**Problem description:** Quote the records from the line with "Click the pink X decoration" to the line with "Action: (30, 460)", both included, leaving out the pictures.

**Task material:**
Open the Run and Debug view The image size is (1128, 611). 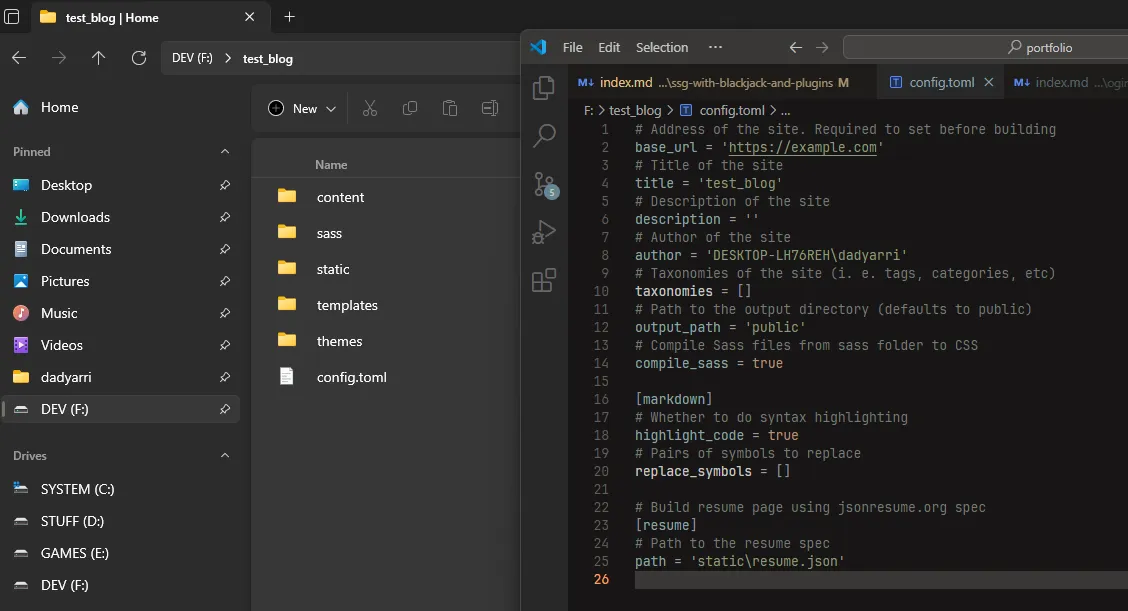[544, 232]
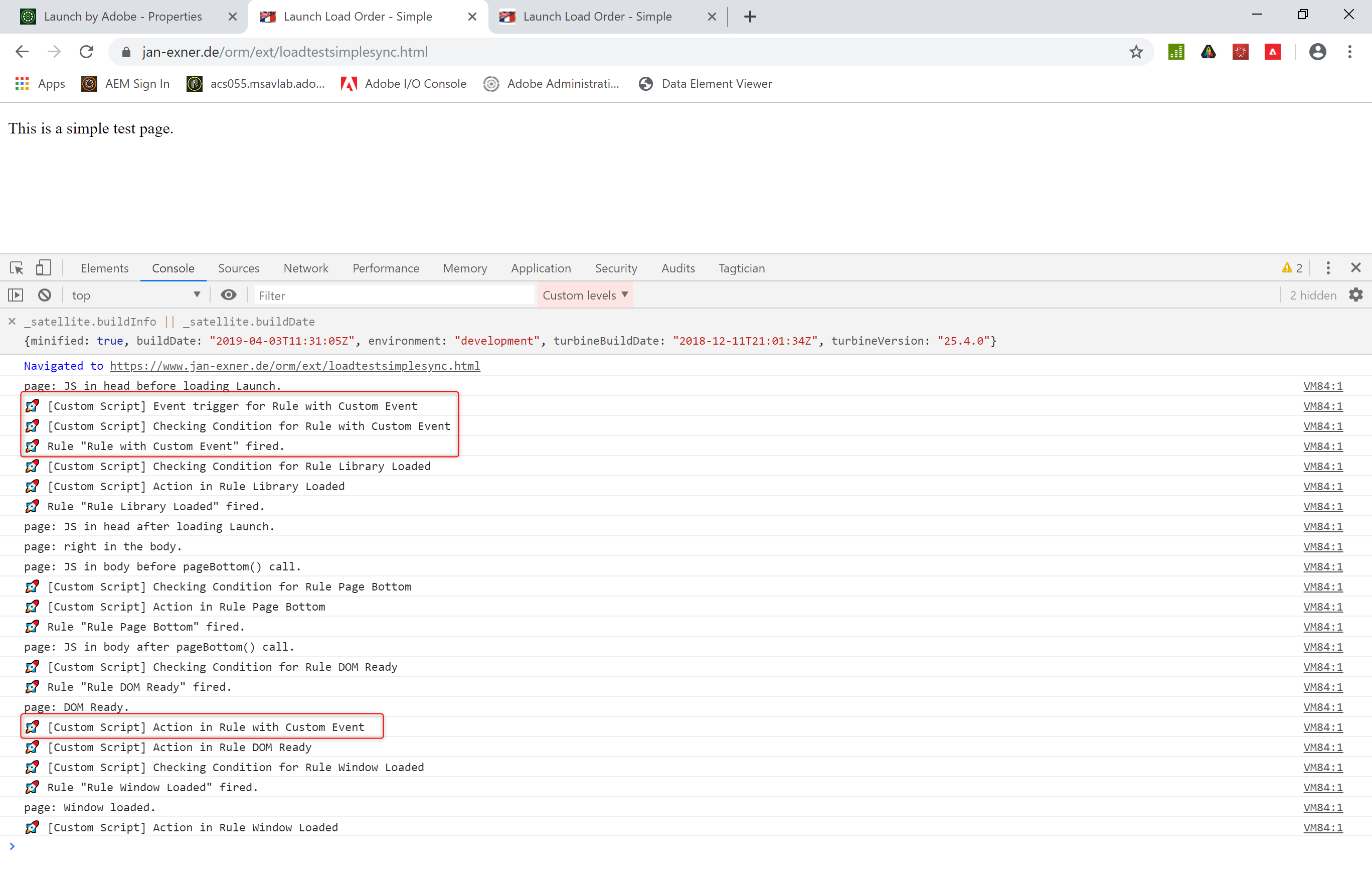Screen dimensions: 1372x885
Task: Open DevTools settings gear
Action: (1356, 294)
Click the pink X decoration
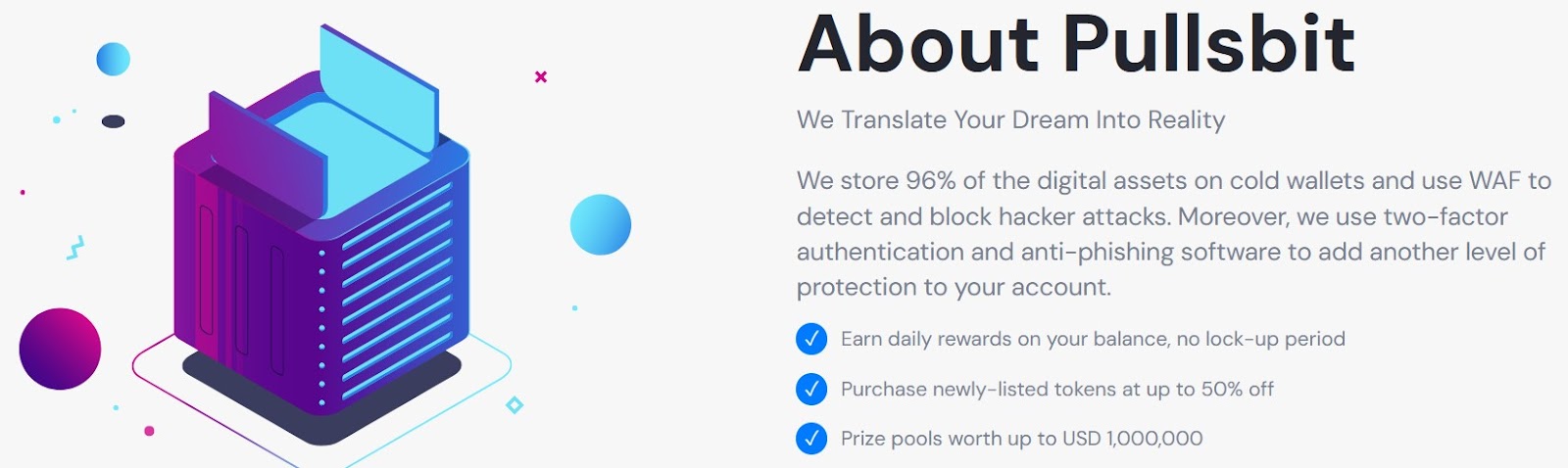Viewport: 1568px width, 468px height. 540,76
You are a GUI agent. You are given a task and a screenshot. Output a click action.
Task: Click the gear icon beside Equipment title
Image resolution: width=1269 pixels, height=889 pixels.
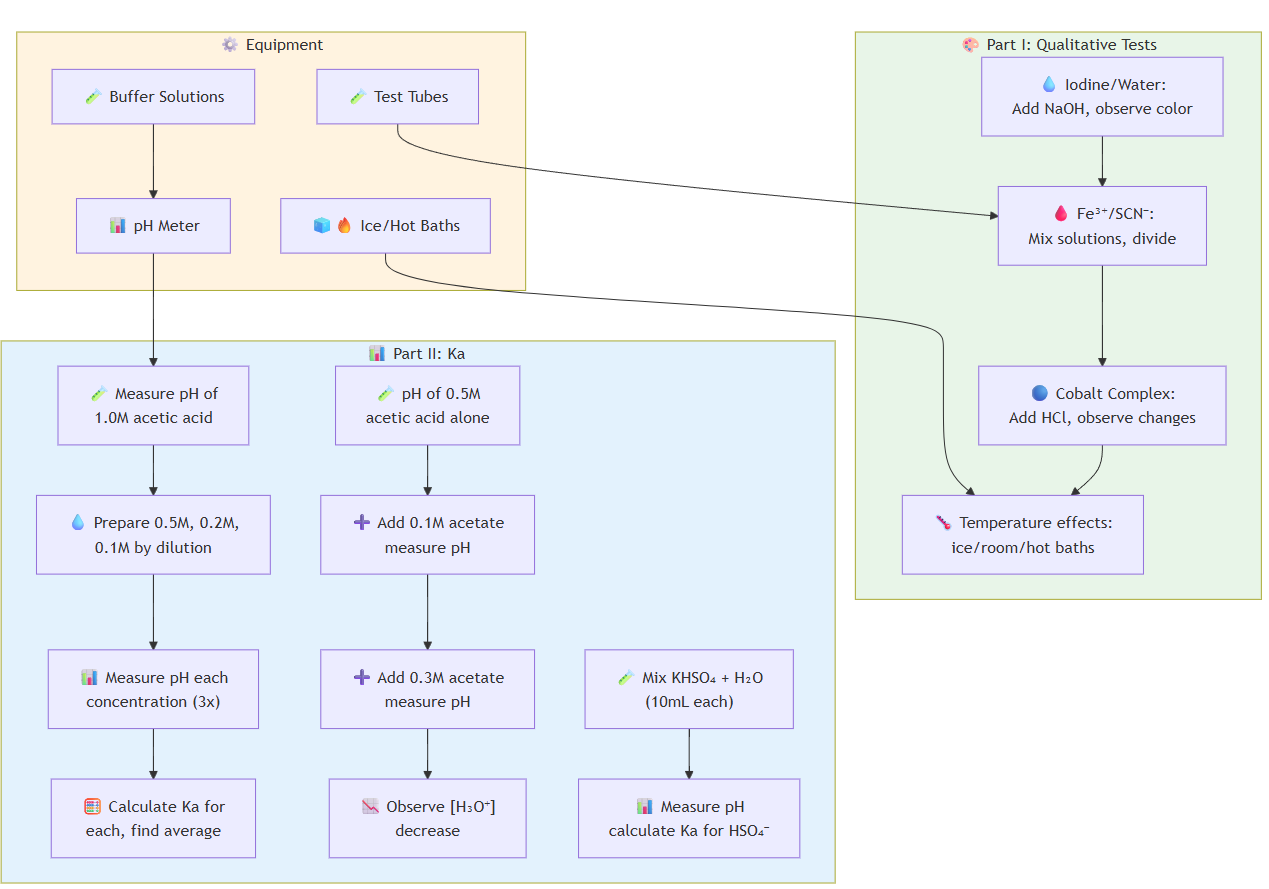(230, 45)
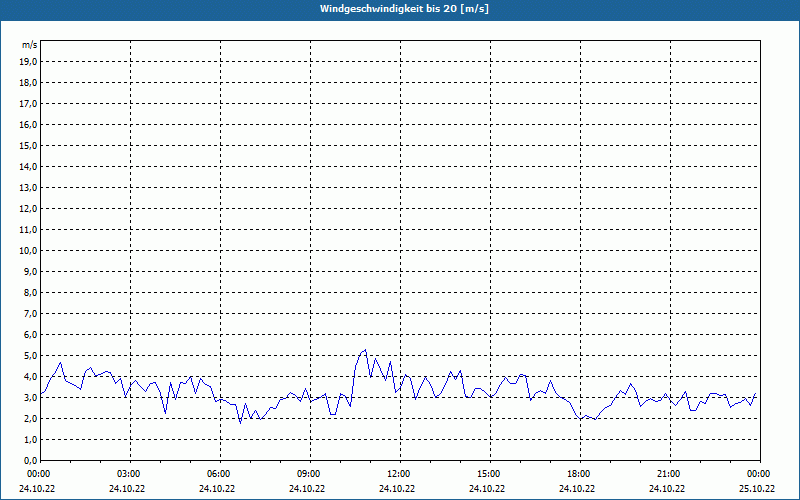The height and width of the screenshot is (500, 800).
Task: Select the 0,0 y-axis origin label
Action: (30, 460)
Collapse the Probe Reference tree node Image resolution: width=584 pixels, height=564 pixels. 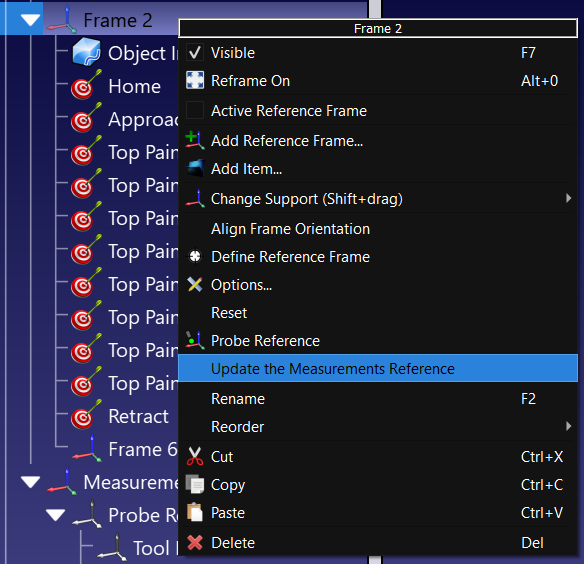click(55, 515)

**Result:**
Click the pink X decoration
Viewport: 1568px width, 468px height. 540,76
You are a GUI agent. You are given a task and a screenshot. Output a click action.
Task: Click the gear icon beside Equipment title
Image resolution: width=1269 pixels, height=889 pixels.
(230, 45)
The height and width of the screenshot is (500, 800).
Task: Select the 0,0 y-axis origin label
Action: (30, 460)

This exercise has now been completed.